I had never seen a picture of Anne; Paul didn’t keep one in his room. What had she looked like before? Had any of Paul’s beauty come from her? Had she ever been beautiful at all? She certainly wasn’t alluring, as I imagined a “fallen woman” should be. She had an ugly mouth, with thin, angry lips. She wore too much makeup, or maybe not enough. It looked as if it had been applied with the express purpose of appearing careless.
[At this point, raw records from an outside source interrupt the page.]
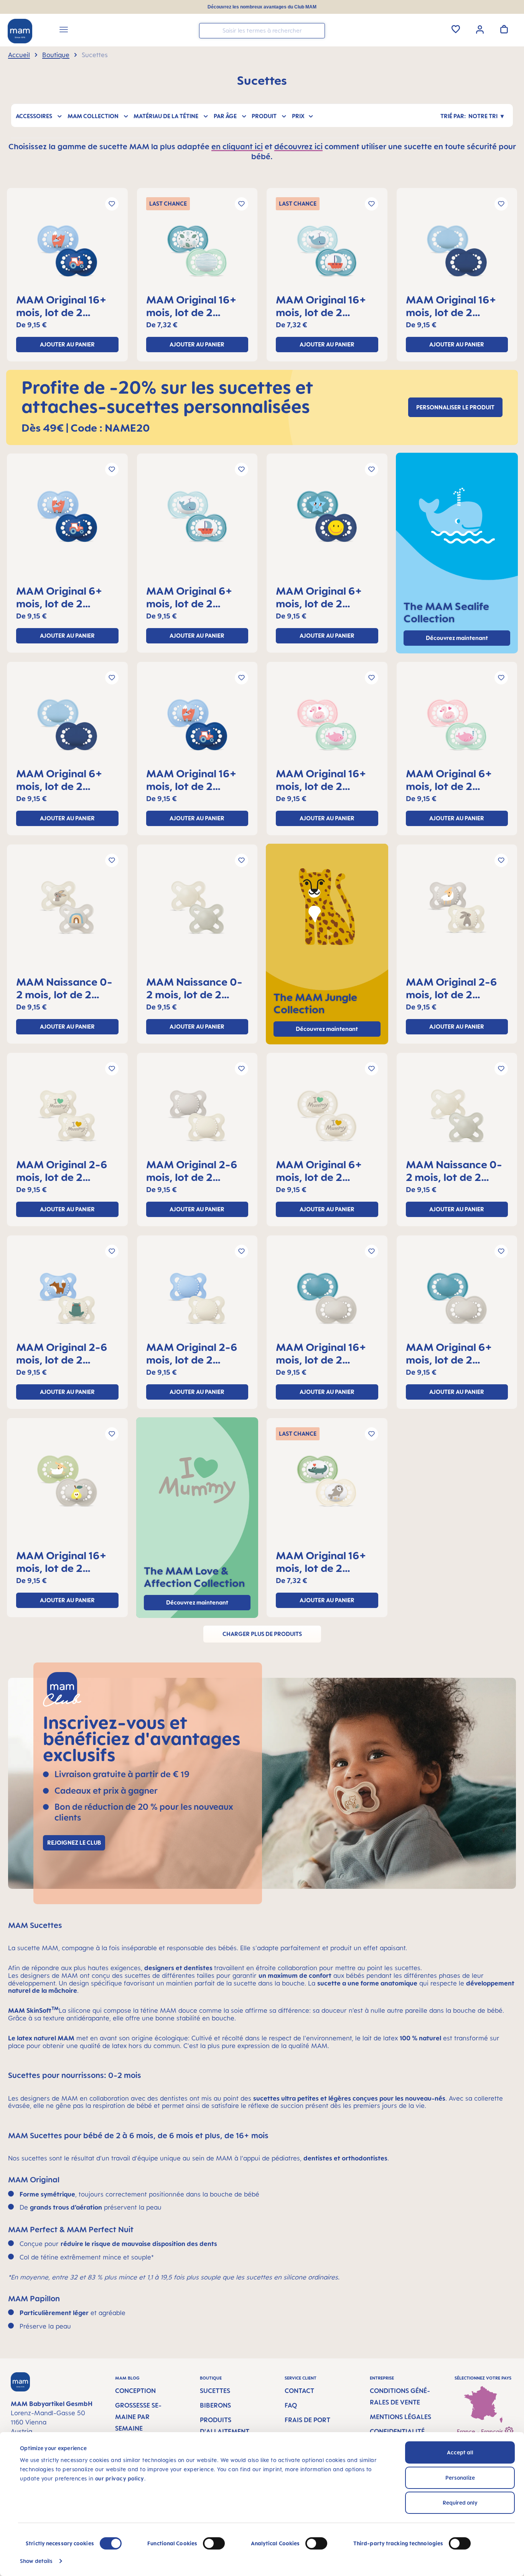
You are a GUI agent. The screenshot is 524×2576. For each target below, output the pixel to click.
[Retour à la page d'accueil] (20, 31)
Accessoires (34, 116)
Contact (299, 2391)
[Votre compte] (480, 29)
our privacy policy (119, 2478)
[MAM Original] (67, 254)
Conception (135, 2391)
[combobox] (262, 30)
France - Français (481, 2431)
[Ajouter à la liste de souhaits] (112, 204)
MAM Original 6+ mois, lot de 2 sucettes (59, 597)
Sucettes (215, 2391)
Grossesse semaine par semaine (138, 2416)
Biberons (215, 2405)
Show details (36, 2561)
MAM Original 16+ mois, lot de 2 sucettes (61, 305)
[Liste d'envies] (455, 29)
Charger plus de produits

That air of indifference was the only way, really, in which Paul resembled her at all.

“Come into my parlor, darling,” she said.

I walked toward her and handed her the drink.

“Did you taste it to make sure it isn’t poisoned?” she asked.

“No,” I stammered. “I just spilled a little.”

“I’m teasing you, child,” she said.

She held her cigarette aloft with one hand and sipped her drink with the other, taking her measure of me. I rocked back and forth from my heels to the balls of my feet, contemplating the numbness of my lips and the sudden thickness of my tongue.

“So,” she asked, “am I as monstrous as you’ve been led to believe?”

The question confused me.

“I don’t think Rocky here has an opinion, Mom,” Paul said, his eyes still fixed on the window.

“How would he?” Anne said. She sipped her drink. “You all prefer to behave as if I don’t exist.”

“He’s seven years old, Mom.”

“Almost eight,” I added.

“When’s your birthday?” Anne asked.

“July twenty-ninth,” I said.

Anne’s mouth fell open. She gaped at me for a moment before turning to address Paul.

“You never told me that,” she said with a dry chuckle. “Why didn’t you tell me that?”

“Why would I?” Paul said.

“What?” I asked.

She aimed her small, cold eyes at me as she stamped out her cigarette.

“We have the same birthday, young Richard,” she said.

“You and me?” I asked.

“That’s right,” she said. “How could this have escaped me, Paul?”

“Maybe somebody told you and you just forgot,” Paul said.

“Maybe,” she said, still chuckling. “Maybe. Well, young Richard, I won’t forget this time.”

“Thank you,” I said, assuming she meant to send me a present.